▶ **YOUR INSTRUCTIONS**: Search the records below for the string "resolution" and copy each line where it turns up.

▶ **SUPPLIED RECORDS**:
-- Opening Marker --

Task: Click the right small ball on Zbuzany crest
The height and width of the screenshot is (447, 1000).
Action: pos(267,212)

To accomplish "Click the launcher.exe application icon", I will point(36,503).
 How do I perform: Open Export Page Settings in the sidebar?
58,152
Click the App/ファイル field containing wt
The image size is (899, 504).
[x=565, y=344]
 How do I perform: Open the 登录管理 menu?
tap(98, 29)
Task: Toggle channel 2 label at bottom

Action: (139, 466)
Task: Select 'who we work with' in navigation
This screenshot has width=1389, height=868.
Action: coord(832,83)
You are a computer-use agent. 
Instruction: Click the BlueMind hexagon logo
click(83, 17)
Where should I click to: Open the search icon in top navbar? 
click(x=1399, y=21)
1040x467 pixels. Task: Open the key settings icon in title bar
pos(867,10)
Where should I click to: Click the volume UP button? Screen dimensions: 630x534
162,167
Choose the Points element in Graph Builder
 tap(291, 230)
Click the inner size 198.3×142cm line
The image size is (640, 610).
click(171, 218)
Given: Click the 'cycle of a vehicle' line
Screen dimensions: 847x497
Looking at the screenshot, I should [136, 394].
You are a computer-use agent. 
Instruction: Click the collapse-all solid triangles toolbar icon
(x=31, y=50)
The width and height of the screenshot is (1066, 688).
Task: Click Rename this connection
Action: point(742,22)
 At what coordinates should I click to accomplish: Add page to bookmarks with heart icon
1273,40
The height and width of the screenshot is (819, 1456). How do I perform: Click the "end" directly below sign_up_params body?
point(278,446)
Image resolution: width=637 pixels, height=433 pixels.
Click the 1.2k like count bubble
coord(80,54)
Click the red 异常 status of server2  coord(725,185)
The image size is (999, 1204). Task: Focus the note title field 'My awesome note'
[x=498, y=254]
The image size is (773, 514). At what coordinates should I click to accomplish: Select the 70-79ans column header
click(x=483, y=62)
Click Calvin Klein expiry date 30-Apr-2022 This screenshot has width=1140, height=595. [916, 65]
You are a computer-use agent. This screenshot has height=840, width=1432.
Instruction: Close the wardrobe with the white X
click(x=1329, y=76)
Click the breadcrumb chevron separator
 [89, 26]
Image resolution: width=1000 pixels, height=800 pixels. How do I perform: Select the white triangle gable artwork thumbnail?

-- Closing Marker --

▶ **ANSWER BELOW**:
Image resolution: width=637 pixels, height=433 pixels.
Image resolution: width=1000 pixels, height=800 pixels. How do I perform: Select the white triangle gable artwork thumbnail?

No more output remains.